C’è un senso di sicurezza eccessivo

dati macroeconomici
18 Ottobre 2017 - 9:33

Per Joachim Fels tutti gli addetti ai lavori, pubblici e privati, sembrano eccessivamente compiacenti circa l’attuale situazione macro economica trascurandone i rischi.

Joachim Fels, Consulente economico globale PIMCO, nel suo ultimo commento di mercato si definisce preoccupato. “Quattro giorni trascorsi a Washington in occasione della conferenza ‘Rethinking Macroeconomic Policy’ mi hanno lasciato l’impressione che la crescita globale sincronizzata, le previsioni macro ottimali come quella rilasciate dall’FMI all’inizio della scorsa settimana e i mercati finanziari in forte espansione, sembrano aver accentuato un senso di sicurezza eccessivo negli investitori e nei responsabili politici” sottolinea Joachim Fels, convinto che l’economia globale e i responsabili politici potrebbero ritrovarsi a ‘guidare senza pneumatico di riserva’ nei prossimi anni.

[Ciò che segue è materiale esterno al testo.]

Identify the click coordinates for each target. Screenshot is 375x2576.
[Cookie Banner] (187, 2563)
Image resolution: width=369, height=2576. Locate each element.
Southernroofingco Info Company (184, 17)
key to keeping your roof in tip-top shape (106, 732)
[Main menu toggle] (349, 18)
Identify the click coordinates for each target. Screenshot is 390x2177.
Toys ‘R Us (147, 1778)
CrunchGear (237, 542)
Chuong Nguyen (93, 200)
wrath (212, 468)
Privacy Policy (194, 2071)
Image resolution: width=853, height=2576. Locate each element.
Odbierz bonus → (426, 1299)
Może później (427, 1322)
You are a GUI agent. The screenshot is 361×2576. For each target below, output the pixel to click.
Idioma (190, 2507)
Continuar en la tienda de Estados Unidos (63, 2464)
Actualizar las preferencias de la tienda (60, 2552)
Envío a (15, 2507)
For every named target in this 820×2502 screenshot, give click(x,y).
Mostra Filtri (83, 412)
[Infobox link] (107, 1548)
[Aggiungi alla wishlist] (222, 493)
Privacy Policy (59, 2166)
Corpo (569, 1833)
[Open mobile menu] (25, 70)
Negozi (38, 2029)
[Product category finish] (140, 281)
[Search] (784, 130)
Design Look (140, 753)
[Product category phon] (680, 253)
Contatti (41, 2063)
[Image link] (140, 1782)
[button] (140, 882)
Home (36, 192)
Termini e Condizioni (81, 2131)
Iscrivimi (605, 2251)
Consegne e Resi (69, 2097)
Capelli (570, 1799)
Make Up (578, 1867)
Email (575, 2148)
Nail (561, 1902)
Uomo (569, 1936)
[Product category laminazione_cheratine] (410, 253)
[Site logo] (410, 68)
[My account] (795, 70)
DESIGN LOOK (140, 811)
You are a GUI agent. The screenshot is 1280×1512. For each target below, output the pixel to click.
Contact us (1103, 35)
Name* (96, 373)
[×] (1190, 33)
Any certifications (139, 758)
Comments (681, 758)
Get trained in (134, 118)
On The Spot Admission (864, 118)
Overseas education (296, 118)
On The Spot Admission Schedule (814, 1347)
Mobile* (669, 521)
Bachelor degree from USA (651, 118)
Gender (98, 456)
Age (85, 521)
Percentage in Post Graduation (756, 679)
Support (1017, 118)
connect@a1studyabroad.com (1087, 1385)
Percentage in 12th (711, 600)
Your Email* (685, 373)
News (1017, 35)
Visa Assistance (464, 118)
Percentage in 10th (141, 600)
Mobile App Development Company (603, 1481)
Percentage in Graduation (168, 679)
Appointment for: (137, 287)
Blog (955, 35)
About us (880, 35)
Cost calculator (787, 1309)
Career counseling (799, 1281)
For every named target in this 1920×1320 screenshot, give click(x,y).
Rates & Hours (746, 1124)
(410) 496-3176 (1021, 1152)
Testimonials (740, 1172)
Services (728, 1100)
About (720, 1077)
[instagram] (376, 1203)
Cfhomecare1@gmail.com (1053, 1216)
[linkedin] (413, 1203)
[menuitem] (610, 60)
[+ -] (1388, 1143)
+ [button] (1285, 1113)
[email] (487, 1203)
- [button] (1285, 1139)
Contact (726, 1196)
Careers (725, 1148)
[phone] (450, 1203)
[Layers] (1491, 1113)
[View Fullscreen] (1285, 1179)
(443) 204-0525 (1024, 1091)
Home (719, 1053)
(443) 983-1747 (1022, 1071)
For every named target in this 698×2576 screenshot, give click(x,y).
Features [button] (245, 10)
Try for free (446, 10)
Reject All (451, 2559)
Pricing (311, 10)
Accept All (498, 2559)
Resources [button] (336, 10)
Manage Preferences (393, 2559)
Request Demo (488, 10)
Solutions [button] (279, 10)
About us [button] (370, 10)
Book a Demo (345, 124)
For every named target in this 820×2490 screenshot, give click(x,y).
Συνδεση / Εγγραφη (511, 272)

Nel momento in cui la prossima crisi colpirà, sarà improbabile che i responsabili politici monetari e fiscali siano disposti o in grado di rispondere con lo stesso tipo di forza che hanno espresso nell’ultima recessione. Un’eventuale prossima recessione potrebbe non essere così profonda come l’ultima ma potrebbe protrarsi più a lungo.

“Certo non si può escludere a priori che gli Stati Uniti diventino la nuova Australia, che non ha conosciuto una recessione per oltre un quarto di secolo, ma rimango piuttosto scettico a tale proposito. Nei miei trent’anni di esperienza ho imparato a non sottovalutare la capacità dei policymaker di complicare la situazione e nemmeno a trascurare la propensione dei leader aziendali, dei consumatori e degli investitori a diventare o troppo negativi o irrazionalmente esuberanti” specifica Joachim Fels che, proprio per questo ha provato ad indagare tra i funzionari della Fed circa gli strumenti che probabilmente avrebbero a loro disposizione nella prossima recessione.

“Nel caso della Fed, la risposta è stata semplice: esattamente gli stessi dell’ultima volta. In primis, tagliare i tassi a zero o vicino a tale soglia. In secondo luogo, orientare rendimenti inferiori su tutta la curva dei tassi e, in terzo luogo, acquistare i titoli e i mutui garantiti dal governo. Tassi negativi? Difficile, dato i timori di ciò che avrebbe per i fondi del mercato monetario. Acquisti di attività del settore privato, quali obbligazioni societarie e azioni? Impossibile senza un atto specifico del Congresso” rivela Joachim Fels, che conclude domandandosi perché la maggior parte dei player nel settore pubblico e in quello privato sembrava così eccentricamente allegra sebbene sia evidente la prospettiva di una casella di strumenti finanziari quasi vuota in caso di una nuova recessione. Franklin D. Roosevelt ha detto nel suo discorso inaugurale che “l’unica cosa che dobbiamo temere è la paura stessa”. Guardando oggi alla conferenza di Washington, secondo Joachim Fels potrebbe valere una leggera variazione: “L’unica cosa che dobbiamo temere [nei mercati finanziari] è la mancanza stessa di paura”.